05-1bHave you implemented techniques to detect outliers in training data?
• Outlier detection must be performed first to calculate consistent analysis results. There can be errors in the model or biased results in the analysis of data including outliers.
• Outliers can be divided into non-representative outliers and representative outliers. Non-representative outliers are outliers caused by contaminated data such as input error. Representative outliers, on the other hand, are outliers that were observed accurately but show inclinations and features completely different from other data.
• Be attentive to the masking effect and swamping effect when detecting outliers. The masking effect occurs when measurements that should be sorted as outliers are shown as values within the normal range due to the presence of other outliers. The swamping effect occurs when the measurements are near the normal range and appear as outliers. You must use a covariance matrix to solve the masking effect and swamping effect, as the matrix is less impacted by the measurement of robust centroid and outliers.
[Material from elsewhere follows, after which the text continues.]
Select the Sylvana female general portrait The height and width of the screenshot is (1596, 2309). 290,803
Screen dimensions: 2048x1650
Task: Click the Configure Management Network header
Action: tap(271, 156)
• When identifying outliers in the healthcare sector, it is important to keep in mind that outliers may contain or reflect meaningful medical information. When utilizing multidimensional medical data, such as disease types and treatment cost data from multiple hospitals, the length of stay by hospitalization/discharge date, and average daily hospitalization cost, the outliers identified by applying traditional statistical methods may be a significant value. Therefore, you may consider supplementing the statistics-based outlier algorithm (e.g. combining or improving outlier identification methods).